Working with the posterior

A topic-organized walk through the posterior’s analysis surface — fitting, inspecting, allocating, deciding, verifying. The narrative “day in the life” of a data scientist running a real adaptive experiment lives in first adaptive experiment; this doc is the reference companion you reach for when you know what capability you need and want to see it isolated.

Each section covers one capability, shows the canonical method call, and explains how the output composes with the other methods.
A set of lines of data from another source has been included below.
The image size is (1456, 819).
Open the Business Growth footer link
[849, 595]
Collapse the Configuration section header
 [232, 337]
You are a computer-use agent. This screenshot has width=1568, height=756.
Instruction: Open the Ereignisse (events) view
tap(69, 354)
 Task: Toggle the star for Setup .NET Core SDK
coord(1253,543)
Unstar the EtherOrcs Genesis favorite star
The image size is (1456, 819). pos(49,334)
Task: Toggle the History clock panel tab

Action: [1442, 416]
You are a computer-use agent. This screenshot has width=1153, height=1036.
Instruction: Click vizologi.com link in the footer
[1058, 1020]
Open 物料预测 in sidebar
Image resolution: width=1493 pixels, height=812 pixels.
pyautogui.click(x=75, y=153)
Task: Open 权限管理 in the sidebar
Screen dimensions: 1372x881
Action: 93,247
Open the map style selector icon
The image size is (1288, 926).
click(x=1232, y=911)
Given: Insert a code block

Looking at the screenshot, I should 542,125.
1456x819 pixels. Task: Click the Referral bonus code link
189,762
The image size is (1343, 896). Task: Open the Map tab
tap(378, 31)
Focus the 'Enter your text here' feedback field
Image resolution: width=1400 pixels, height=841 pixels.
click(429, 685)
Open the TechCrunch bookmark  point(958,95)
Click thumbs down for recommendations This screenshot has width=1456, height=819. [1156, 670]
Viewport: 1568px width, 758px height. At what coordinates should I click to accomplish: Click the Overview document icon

The joint posterior is the root primitive everything derives from — see result objects for the type hierarchy.

Setup

import os
os.environ.setdefault("JAX_PLATFORMS", "cpu")  # delete this line to run on your GPU

import pytyche as pt

To confirm your JAX platform, GPU availability, and library versions, run pt.check_setup().

The runnable examples use pytyche’s clustered_realistic generator so the tutorial is self-contained:

from pytyche.generators.core import generate_v2_core

config, _meta = pt.generators.clustered_realistic(
    "revenue_per_visitor", 1.0, K=3, n_visitors=2_000, seed=42
)

bundle = generate_v2_core(config)
observed, truth = bundle

pt.generators.<name>(...) is the attribute-access sugar for pt.TEMPLATES["<name>"](...) — both resolve to the same registered template function. The first two positional arguments are metric_id (e.g. "revenue_per_visitor") and effect_scale (the planted signal amplitude). K is the treatment count (control + K−1 active treatments). The template returns a (V2GeneratorConfig, dict) tuple; generate_v2_core(config) returns a CalibrationBundle — a NamedTuple that unpacks to (observed, truth).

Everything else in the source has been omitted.